The authors of this Article review the current state of the science of attribution of anthropogenic climate change, with particular emphasis on the methodological challenges that are likely to confront any attempt to establish a direct causal link between greenhouse gas emissions and specific damaging weather events. Standard "detection and attribution" analyses, such as those cited by the Intergovernmental Panel on Climate Change (IPCC), are generally sufficient to establish the strength of human influence on large-scale, long-termaverage climate, but fall short of quantifying the role of greenhouse gas emissions in almost any conceivable case of actual harm, since nobody is directly exposed to a change in global average temperature alone. The authors argue that it should be possible to agree on a relatively objective approach to quantifying the role of human influence on climate in cases of actual harm. There are, however, a number of questions to be resolved, including: can we apply the concept of Fraction Attributable Risk, developed for population studies in epidemiology, to the analysis of an unprecedented change in a single system such as the world's climate? Can we rely on computer simulation to address counter-factual questions such as "what would the climate have been like in the absence of twentieth century greenhouse gas emissions, " given that we are working with imperfect simulation models?
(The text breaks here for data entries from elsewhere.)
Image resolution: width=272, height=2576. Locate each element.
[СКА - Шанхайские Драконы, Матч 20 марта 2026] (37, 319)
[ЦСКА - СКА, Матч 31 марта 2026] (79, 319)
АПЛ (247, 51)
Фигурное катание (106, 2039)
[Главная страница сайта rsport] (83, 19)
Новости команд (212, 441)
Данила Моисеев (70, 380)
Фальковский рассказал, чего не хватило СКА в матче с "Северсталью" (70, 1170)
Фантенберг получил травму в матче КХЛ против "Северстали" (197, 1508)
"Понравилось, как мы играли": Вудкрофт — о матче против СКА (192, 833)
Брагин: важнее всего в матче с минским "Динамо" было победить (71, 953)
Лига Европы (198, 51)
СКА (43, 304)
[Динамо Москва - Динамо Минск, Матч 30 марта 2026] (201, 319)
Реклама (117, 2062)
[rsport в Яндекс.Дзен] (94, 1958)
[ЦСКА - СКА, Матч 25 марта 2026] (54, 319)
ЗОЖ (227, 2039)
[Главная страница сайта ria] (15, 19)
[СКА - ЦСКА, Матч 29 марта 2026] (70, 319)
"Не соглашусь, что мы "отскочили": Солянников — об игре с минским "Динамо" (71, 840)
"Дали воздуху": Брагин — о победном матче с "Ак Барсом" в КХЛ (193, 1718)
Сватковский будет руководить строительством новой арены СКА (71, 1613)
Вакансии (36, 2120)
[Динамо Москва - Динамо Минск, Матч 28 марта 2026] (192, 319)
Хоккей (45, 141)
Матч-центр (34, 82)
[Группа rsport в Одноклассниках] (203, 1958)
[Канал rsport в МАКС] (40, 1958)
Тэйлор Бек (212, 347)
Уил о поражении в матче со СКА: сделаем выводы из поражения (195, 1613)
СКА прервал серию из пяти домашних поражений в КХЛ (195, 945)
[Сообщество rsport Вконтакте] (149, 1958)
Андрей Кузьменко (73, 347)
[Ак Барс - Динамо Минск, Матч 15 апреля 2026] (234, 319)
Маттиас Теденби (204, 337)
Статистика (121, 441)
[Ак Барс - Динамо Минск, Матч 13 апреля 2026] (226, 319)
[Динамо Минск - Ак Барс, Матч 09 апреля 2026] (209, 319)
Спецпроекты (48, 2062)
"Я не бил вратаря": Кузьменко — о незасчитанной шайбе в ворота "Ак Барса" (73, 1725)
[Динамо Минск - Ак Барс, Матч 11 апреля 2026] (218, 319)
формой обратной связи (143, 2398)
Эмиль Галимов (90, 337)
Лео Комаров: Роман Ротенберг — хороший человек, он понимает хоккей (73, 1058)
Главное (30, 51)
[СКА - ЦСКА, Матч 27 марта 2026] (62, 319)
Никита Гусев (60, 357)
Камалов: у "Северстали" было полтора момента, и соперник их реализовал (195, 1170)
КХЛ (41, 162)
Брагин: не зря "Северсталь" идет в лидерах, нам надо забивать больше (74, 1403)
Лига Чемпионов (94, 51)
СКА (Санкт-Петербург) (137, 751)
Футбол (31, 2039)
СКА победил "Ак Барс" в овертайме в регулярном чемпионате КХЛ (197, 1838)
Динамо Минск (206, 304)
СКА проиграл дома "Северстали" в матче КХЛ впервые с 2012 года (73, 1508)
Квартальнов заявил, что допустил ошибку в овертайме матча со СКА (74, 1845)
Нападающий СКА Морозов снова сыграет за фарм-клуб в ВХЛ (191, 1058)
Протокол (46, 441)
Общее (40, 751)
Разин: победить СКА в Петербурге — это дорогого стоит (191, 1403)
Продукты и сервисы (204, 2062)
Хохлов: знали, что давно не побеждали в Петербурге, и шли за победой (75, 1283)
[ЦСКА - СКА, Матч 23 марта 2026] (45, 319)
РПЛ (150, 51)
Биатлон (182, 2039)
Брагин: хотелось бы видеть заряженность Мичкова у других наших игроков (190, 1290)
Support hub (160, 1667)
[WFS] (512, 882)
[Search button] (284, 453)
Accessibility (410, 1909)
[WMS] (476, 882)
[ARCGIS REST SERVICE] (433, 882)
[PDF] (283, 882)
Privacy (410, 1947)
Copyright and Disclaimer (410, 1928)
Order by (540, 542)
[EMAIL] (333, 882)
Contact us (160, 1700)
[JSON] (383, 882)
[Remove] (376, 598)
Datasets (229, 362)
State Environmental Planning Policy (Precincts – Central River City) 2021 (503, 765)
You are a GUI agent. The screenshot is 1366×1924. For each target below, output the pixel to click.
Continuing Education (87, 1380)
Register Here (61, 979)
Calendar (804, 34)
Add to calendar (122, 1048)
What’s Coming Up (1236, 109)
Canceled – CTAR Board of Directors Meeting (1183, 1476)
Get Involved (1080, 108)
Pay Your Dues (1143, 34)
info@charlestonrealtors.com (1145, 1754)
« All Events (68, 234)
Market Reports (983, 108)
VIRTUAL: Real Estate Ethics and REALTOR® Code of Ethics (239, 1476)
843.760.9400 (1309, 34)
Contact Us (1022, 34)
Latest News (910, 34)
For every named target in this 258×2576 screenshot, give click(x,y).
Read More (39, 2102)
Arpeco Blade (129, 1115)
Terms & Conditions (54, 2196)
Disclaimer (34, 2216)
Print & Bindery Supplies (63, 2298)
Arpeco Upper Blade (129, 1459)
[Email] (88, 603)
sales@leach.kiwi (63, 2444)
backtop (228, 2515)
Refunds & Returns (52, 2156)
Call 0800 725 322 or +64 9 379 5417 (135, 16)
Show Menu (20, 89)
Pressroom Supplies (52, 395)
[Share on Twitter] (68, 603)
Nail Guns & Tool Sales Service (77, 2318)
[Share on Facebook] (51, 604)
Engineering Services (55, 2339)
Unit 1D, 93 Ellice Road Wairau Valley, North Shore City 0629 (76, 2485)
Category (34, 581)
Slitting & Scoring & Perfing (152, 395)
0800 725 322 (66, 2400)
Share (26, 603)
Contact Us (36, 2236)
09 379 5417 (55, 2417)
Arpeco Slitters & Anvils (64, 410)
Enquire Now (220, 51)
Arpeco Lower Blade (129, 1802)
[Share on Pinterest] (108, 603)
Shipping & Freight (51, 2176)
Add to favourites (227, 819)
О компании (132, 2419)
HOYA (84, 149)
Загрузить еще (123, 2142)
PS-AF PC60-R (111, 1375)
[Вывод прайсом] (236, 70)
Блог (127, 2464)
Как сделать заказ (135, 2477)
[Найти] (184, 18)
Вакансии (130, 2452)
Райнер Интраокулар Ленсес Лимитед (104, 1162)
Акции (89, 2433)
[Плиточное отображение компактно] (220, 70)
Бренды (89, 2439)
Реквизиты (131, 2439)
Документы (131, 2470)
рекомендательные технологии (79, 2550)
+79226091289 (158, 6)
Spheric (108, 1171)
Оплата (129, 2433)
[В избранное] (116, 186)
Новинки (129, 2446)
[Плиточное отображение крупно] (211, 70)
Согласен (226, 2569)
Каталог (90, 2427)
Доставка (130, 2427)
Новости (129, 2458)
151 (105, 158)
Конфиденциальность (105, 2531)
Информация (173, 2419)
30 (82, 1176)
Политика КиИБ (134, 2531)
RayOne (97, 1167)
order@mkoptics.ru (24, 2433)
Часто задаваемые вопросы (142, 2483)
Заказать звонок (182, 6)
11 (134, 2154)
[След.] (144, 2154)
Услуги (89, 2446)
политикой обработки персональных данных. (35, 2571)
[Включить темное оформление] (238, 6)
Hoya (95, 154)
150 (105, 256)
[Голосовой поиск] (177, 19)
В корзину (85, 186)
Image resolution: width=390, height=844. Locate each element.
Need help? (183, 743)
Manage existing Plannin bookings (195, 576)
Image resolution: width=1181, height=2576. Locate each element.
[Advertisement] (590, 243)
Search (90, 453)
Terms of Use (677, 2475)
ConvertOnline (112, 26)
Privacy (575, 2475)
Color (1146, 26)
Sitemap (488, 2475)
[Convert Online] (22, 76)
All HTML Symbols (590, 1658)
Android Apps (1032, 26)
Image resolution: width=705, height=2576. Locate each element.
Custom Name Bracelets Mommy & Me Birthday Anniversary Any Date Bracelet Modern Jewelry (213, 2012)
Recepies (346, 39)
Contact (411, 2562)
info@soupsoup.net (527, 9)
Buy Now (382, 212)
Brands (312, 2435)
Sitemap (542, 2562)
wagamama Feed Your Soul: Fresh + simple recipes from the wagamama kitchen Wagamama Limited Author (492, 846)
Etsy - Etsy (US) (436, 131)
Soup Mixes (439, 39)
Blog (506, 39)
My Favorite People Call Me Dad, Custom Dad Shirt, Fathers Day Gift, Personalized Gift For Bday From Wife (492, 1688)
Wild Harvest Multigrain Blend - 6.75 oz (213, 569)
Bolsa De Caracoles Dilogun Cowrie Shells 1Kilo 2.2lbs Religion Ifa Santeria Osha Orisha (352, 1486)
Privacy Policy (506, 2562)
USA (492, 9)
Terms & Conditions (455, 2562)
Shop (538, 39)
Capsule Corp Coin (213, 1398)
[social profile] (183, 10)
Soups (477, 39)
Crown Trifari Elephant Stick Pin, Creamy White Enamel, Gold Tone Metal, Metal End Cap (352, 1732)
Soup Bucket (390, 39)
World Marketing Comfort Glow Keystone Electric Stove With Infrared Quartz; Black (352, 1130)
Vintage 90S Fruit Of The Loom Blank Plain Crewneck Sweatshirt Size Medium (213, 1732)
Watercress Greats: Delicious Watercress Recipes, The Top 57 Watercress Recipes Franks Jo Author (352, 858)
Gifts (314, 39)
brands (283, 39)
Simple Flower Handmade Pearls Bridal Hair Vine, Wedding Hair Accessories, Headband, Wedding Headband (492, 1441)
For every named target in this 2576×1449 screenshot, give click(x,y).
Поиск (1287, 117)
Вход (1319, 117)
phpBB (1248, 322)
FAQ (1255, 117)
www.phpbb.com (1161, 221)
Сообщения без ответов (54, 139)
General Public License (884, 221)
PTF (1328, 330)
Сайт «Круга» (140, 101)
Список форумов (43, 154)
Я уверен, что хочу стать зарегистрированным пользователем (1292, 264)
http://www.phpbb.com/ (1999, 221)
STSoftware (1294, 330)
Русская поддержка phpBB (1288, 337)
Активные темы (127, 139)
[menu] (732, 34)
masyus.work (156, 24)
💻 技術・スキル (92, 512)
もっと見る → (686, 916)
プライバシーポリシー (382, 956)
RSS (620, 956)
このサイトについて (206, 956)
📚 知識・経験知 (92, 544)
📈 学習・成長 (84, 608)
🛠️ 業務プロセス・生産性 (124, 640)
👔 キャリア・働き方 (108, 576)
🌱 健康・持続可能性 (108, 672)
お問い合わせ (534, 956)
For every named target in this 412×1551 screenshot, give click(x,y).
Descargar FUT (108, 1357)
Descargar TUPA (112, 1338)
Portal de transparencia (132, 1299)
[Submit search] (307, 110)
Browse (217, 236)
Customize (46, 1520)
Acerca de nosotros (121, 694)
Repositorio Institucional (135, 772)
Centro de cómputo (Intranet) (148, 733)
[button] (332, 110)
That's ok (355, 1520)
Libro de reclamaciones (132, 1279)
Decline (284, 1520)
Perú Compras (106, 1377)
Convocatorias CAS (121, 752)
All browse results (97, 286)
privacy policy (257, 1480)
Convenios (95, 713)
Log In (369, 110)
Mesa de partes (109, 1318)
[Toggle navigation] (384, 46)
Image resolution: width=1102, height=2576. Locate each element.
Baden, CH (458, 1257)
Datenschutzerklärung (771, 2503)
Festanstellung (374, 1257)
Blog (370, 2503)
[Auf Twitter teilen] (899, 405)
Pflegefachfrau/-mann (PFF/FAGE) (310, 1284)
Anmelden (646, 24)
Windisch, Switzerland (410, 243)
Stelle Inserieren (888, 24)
Due to multiple anthropogenic and natural contributions to changing weather risks, it will always be necessary to apply some kind of principle of ceteris paribus to quantify the role of any particular causal agent, such as greenhouse gas emissions. How is this principle to be applied? These questions are not, in themselves, scientific issues, although how they are to be resolved will have a direct bearing on how and whether climate science can inform specific causal attribution claims. In summary, we need the legal community to ask the scientific community the right questions. It is imperative that these issues be resolved as soon as possible, to avoid having them become entwined in the outcomes of specific cases. Thus, this Article serves as a kind of tutorial, going over some material that many will find familiar in order to place it in the context of attribution.